People ask me often how I get over bad reviews and keep going even when people are unimaginably cruel. I have a strategy for it, but I think it’s important to note that my initial, visceral reaction to bad reviews is still…well, bad.

I do have a secret weapon, though…

…data.

That’s right. The thing most writers opine as the bane of their existence is my savior.

I’ve given enough talks where one person ranked me as a 10 and another marked me as a 7 for the exact same metric based on the exact same content that I have come to grips with the only reasonable conclusion…reviews are subjective.

It’s to the point where I stare at the review sheet wondering what presentation certain people were watching when I see the final numbers, but their feelings are valid, so I just swallow it and move on.

I’ve seen enough people yell at me for an email while others praise me for the same words that it’s hard to take either with much rigor. These are two emails I received 30 minutes apart from two different humans. The text of the email was EXACTLY the same, and yet the responses are night and day.

How can you look at this and think anything but the universe is utter nonsensical chaos.

I’ve watched enough people bash things I love and adore things I hate to believe it’s any more than vibes. Still, I’m a data nerd at heart with a degree in sociology, so I started to think about it and realized there’s a very easy explanation for why these types of things happen.
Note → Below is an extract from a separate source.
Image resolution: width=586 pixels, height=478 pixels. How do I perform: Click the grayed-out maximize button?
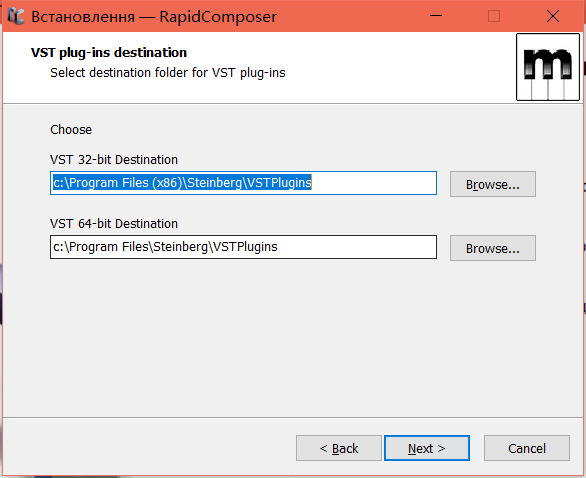coord(494,16)
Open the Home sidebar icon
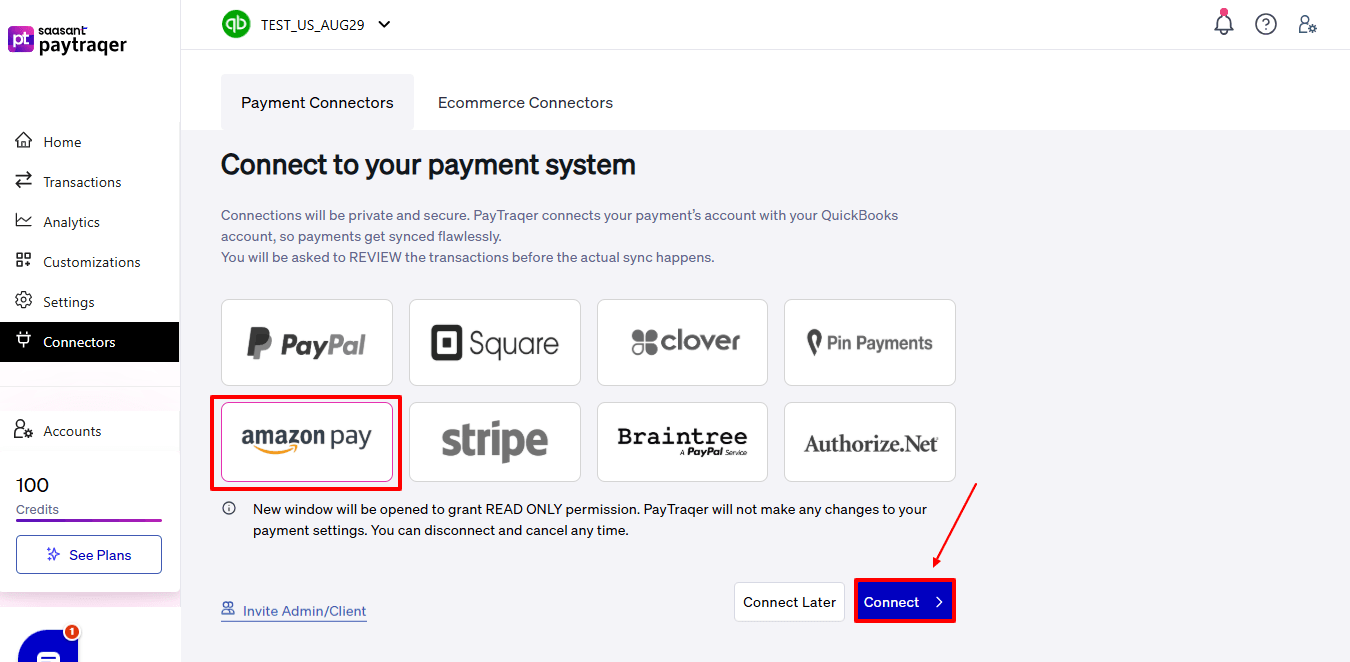Image resolution: width=1350 pixels, height=662 pixels. pyautogui.click(x=22, y=141)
Objectively good: Something meets the minimum standards of a medium. If your building doesn’t fall down, doesn’t kill people, and has doors, rooms, windows, floors, and a roof, along with necessary appliances…it is probably objectively good. Something that “meets spec” is objectively good. If your book reads well, is well-formatted, has a well-designed cover, and doesn’t break apart when you pick it up, it’s probably reached a level of objective goodness. This metric is something we can judge and rate, but only pass/fail.

Subjective goodness: Do you actually like the prose? Does the story resonate with you? Is the building aesthetically pleasing to you? Are you moved by a piece of work? These are measures of subjective good, and almost all metrics of “good” are about subjective goodness because things that aren’t objectively good aren’t even finished.
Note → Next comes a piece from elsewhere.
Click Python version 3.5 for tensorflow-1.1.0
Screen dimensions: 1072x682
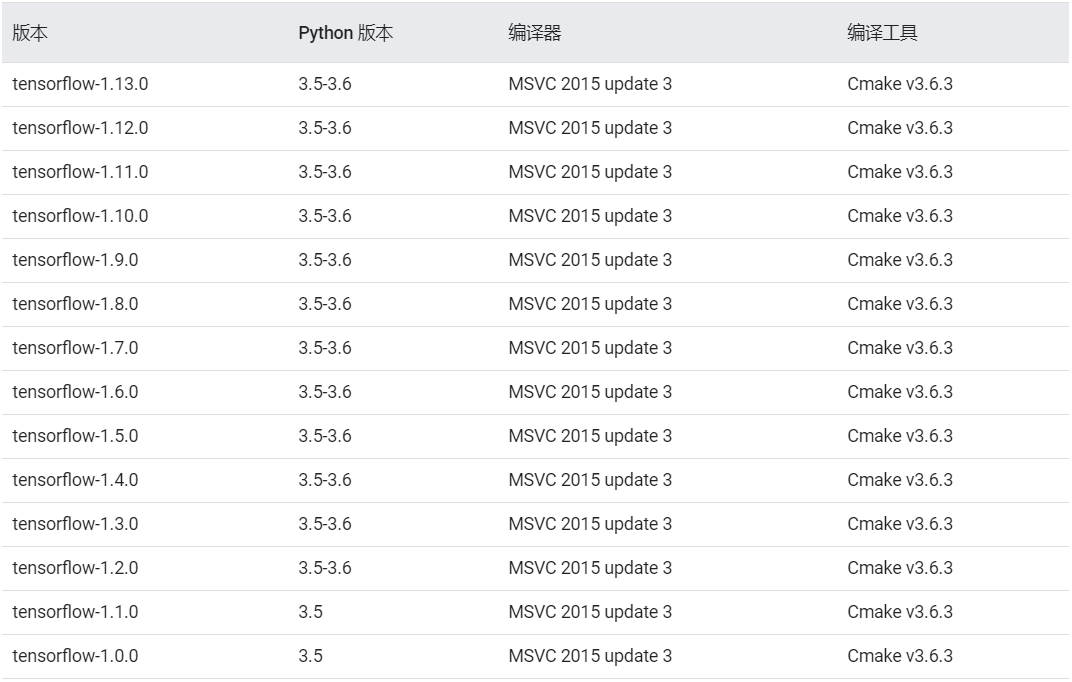pos(310,612)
My wife doesn’t agree with me on this, but I’m 100% sure that every industry has a degree of objective goodness baked inside of it. College in many ways can be seen as a way to impart objective goodness into students they can use as benchmarks in their own career.

If your work is objectively bad, then that’s a you problem. If your work is objectively good and subjectively not somebody’s jam, then that’s a them problem, not a you problem.

It becomes a you problem when you have to market and sell your work, but if somebody reads something and doesn’t resonate with it, then there’s nothing you can do about it. All you have control over is the work you create, not what somebody thinks of it.

The more niche your work, the fewer people will think it is subjectively good. We are never taught the difference between objective and subjective good, though, so almost everyone trashing something objectively good even though it is only subjectively not their jam.

As a writer, it’s really important to understand this distinction. I do not like Game of Thrones, but I do appreciate the objective goodness and quality of it. Diary of a Teenage Girl by Phoebe Gloeckner is a brilliant book I am uncomfortable reading but appreciate for the artful way it was constructed.

As writers, we must be able to analyze things we don’t like for their objective and subjective quality. It’s one of the most important ways to improve your work. If you cannot zoom out and notice the quality of a work, you will never grow beyond what you already know.

Kickstarter and Substack are filled with people who resonate with the subjective goodness of my work while readers on retailers do not.

You can control making something objectively good, or even a commentary of objective goodness. You cannot control whether something is subjectively somebody’s jam. You can work at making a piece of work convey the meaning you intend, but people still have to work to find that meaning.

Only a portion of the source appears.